FLINT, Mich. — Flint Mayor Karen Weaver visited three homes Wednesday where crews are replacing old service lines as part of efforts to correct the city’s lead-tainted water crisis.
“We are excited that crews will be out working once again to help get the lead out of Flint and restore safe clean drinking water to residents,” Weaver said in a statement. “From this point on we hope to have crews out almost daily in effort to replace 200 to 250 lead-tainted service lines over the next month.”
Flint was under state financial control in 2014 when it switched from Detroit’s water system to the Flint River to save money.

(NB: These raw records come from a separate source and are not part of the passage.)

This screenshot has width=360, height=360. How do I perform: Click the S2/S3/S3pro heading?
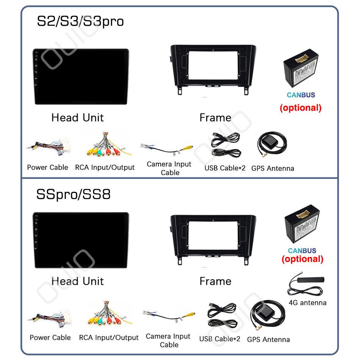point(80,21)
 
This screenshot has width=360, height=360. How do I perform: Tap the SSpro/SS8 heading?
point(74,194)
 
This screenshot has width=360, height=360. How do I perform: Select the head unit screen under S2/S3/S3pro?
point(80,76)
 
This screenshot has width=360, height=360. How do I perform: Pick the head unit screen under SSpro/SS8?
point(80,240)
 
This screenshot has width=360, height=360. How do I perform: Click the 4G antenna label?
point(307,302)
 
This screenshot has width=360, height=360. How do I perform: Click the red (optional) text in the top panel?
point(301,108)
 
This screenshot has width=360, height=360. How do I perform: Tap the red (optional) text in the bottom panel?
point(302,259)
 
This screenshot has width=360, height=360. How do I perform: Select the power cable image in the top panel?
point(47,149)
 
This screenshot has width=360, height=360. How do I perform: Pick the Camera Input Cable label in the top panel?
point(169,168)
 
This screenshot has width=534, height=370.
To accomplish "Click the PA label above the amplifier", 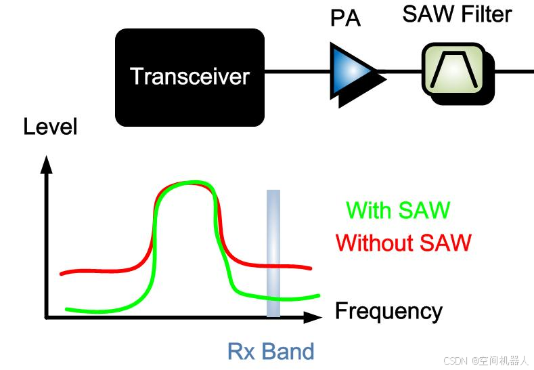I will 345,18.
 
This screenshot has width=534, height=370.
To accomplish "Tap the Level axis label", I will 50,126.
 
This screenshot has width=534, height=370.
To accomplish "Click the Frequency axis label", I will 388,311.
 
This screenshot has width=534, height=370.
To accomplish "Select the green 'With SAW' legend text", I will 398,210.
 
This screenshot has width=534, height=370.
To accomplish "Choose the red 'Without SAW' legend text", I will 403,242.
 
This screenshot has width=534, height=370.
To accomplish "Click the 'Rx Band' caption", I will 271,352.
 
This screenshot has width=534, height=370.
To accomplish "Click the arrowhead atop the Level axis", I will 46,163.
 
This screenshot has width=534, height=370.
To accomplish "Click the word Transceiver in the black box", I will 190,76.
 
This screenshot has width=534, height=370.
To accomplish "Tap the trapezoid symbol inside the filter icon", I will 452,70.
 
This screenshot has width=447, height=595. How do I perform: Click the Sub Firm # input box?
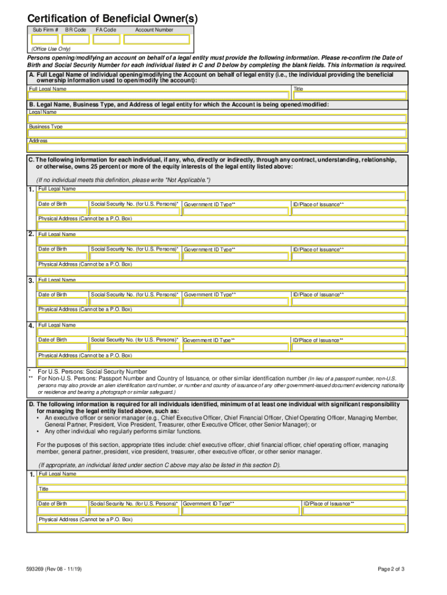(x=44, y=40)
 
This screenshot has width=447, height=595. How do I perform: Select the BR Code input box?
(x=76, y=40)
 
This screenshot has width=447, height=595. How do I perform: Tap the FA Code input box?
(x=107, y=40)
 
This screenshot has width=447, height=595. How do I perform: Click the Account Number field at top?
(x=157, y=40)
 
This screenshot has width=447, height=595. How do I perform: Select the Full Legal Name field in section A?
(x=159, y=96)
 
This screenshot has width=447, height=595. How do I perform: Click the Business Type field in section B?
(x=217, y=134)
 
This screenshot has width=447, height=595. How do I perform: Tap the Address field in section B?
(x=217, y=148)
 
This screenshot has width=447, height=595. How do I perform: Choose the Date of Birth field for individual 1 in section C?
(x=63, y=212)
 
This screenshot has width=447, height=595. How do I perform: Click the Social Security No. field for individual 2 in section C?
(x=135, y=257)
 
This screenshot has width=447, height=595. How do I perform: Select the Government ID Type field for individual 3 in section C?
(x=235, y=302)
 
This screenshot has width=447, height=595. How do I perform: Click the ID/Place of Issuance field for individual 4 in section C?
(x=348, y=347)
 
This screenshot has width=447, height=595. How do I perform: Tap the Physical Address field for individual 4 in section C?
(x=221, y=362)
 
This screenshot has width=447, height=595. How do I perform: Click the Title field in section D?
(x=221, y=496)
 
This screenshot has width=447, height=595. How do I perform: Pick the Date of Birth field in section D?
(x=63, y=511)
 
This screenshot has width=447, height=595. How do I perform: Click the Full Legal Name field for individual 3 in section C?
(x=221, y=286)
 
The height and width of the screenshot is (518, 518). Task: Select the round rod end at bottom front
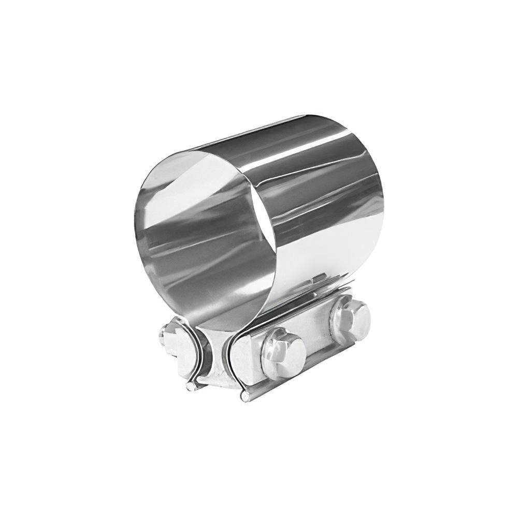point(244,397)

Officials failed to treat the river water with corrosion-control chemicals which allowed lead to leach from pipes into homes, and tests later showed high lead levels in some Flint children.
Weaver said the work is part of the FAST Start initiative which includes removal of service lines made of lead and galvanized steel. Two firms were doing the pipe-replacement work Wednesday, and a third contractor is set to begin next week.
Prior to digging to reach the pipes, teams obtain consent from homeowners. Utilities and other agencies are notified before work starts and water sampling is done at homes.
This phase is being funded with $2 million from the state. Another $25 million in state appropriations will be used to replace an estimated 5,000 more lead-tainted pipes, according to Weaver’s office.